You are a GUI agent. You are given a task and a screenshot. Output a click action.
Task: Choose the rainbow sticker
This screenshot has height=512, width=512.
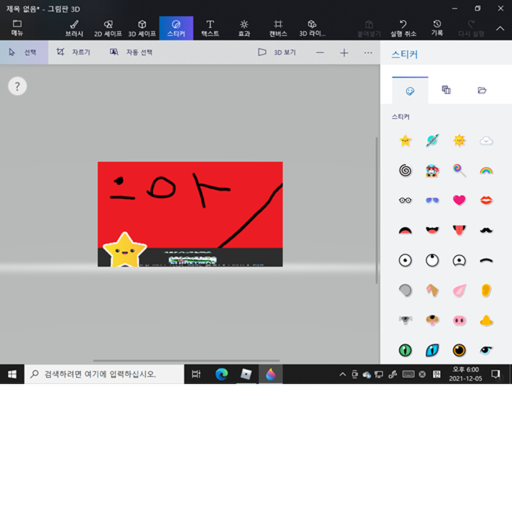[486, 171]
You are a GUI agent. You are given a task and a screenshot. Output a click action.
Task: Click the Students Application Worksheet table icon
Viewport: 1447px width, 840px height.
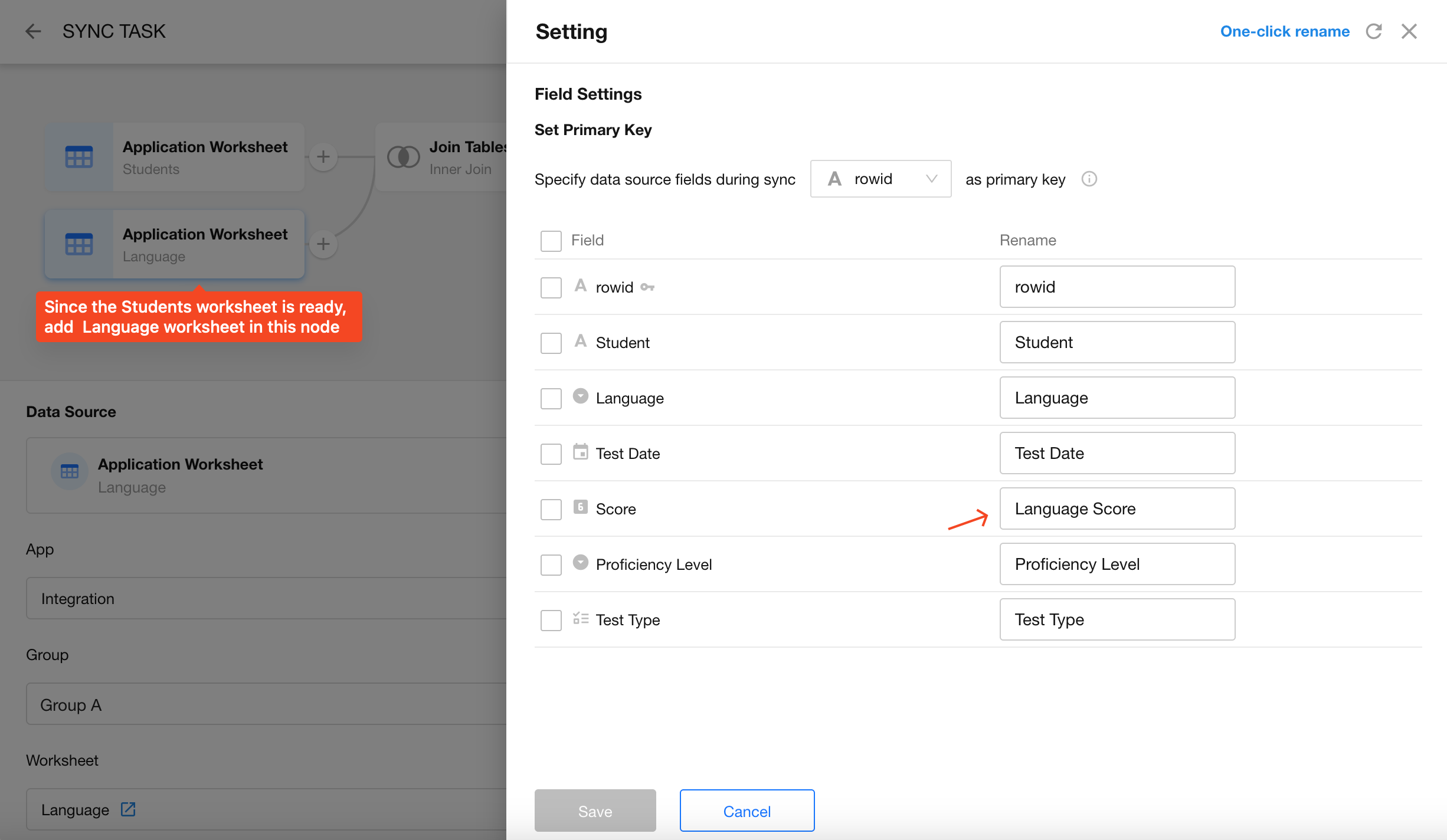click(79, 157)
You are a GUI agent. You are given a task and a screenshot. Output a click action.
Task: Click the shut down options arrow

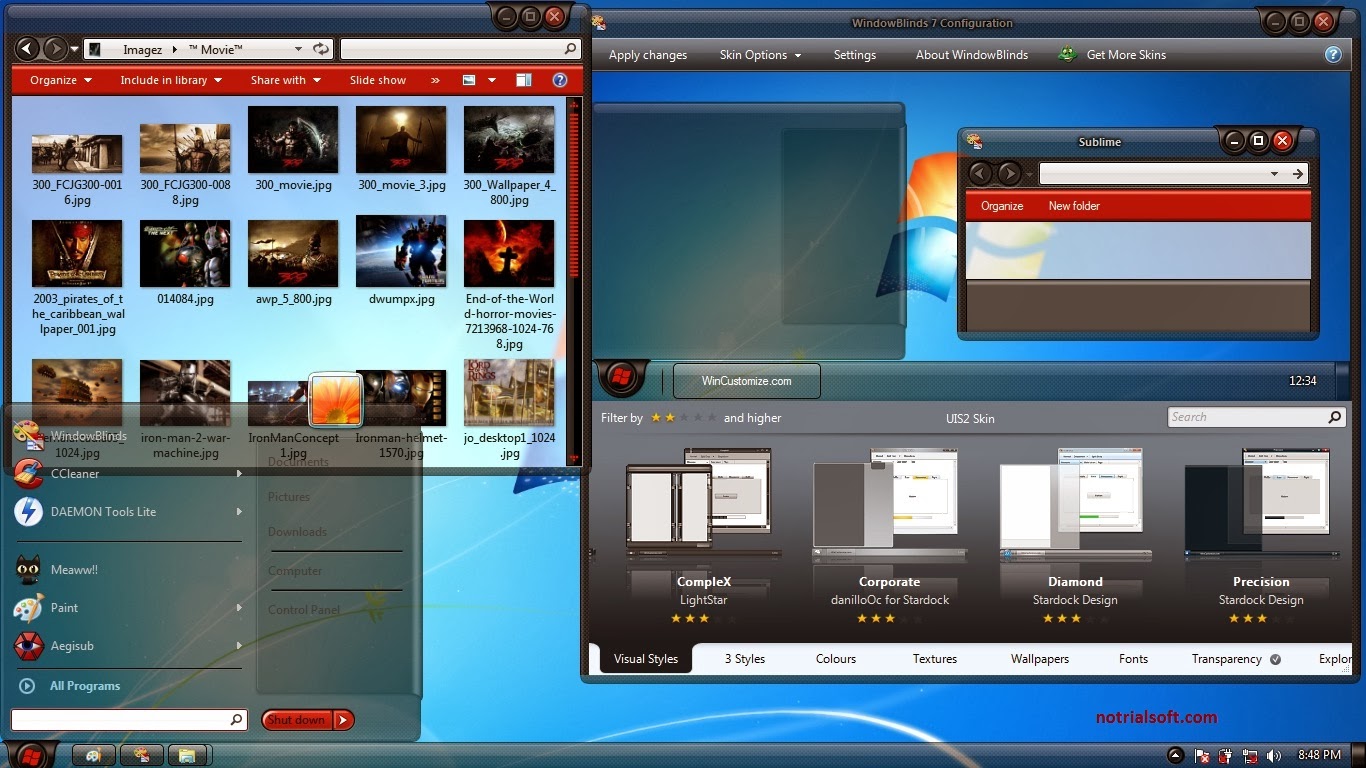(x=344, y=720)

++++++++++++++++++++

**Goal:** Pull out every line of the listing above that contains the word "height", and copy each one in full.

**Expected answer:**
This screenshot has height=512, width=512.
Viewport: 1447px width, 840px height.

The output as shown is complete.